The detection cycle
Each cycle the engine pulls a fresh snapshot from its wired sources, builds a feature view of the market, and runs every registered rule against it:- Read. It fetches the latest state from each connected source — EVM lending markets (Aave v3, Compound v3, Euler v2, SparkLend, Morpho Blue), Stellar venues (Blend, SDEX, Aquarius, Sushi), and an Ethereum RPC for on-chain reads.
- Build features. It aggregates that data into a feature snapshot: oracle staleness, failed-transaction rate, utilization, liquidity imbalance, and holder concentration. Each feature carries a data-quality score that rises with how many real sources backed it, so a thin snapshot is visibly thin rather than silently confident.
- Evaluate. It runs protocol rule packs (lending, DEX, and governance) plus the core risk cycle, producing findings where a rule trips.
What a finding carries
Every finding is a structured record, not a free-text alert.
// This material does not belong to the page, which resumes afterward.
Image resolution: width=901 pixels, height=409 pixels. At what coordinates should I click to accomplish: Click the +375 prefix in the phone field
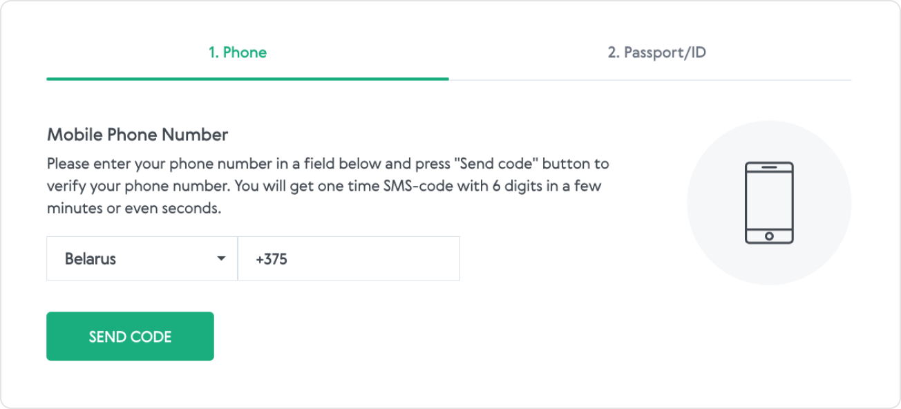pyautogui.click(x=272, y=260)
It names the protocol and chain it concerns, the rule pack that produced it, a root cause, and a recommended action, alongside three scores:- Severity — how serious the condition is.
- Confidence — how strongly the data supports it.
- Blast radius — how much of the relevant exposure the condition touches.
From finding to your inbox
Findings flow into the alerts platform — the same inbox that carries your rule-based alerts. The engine registers detection as a platform-owned alert source, so detector findings appear in/alerts next to everything else, filterable by source. There is nothing extra to wire up: if you can see alerts, you can see findings.
The engine also keeps a short rolling history of recent findings and persists it across restarts, so a pod restart does not blank your recent detection history.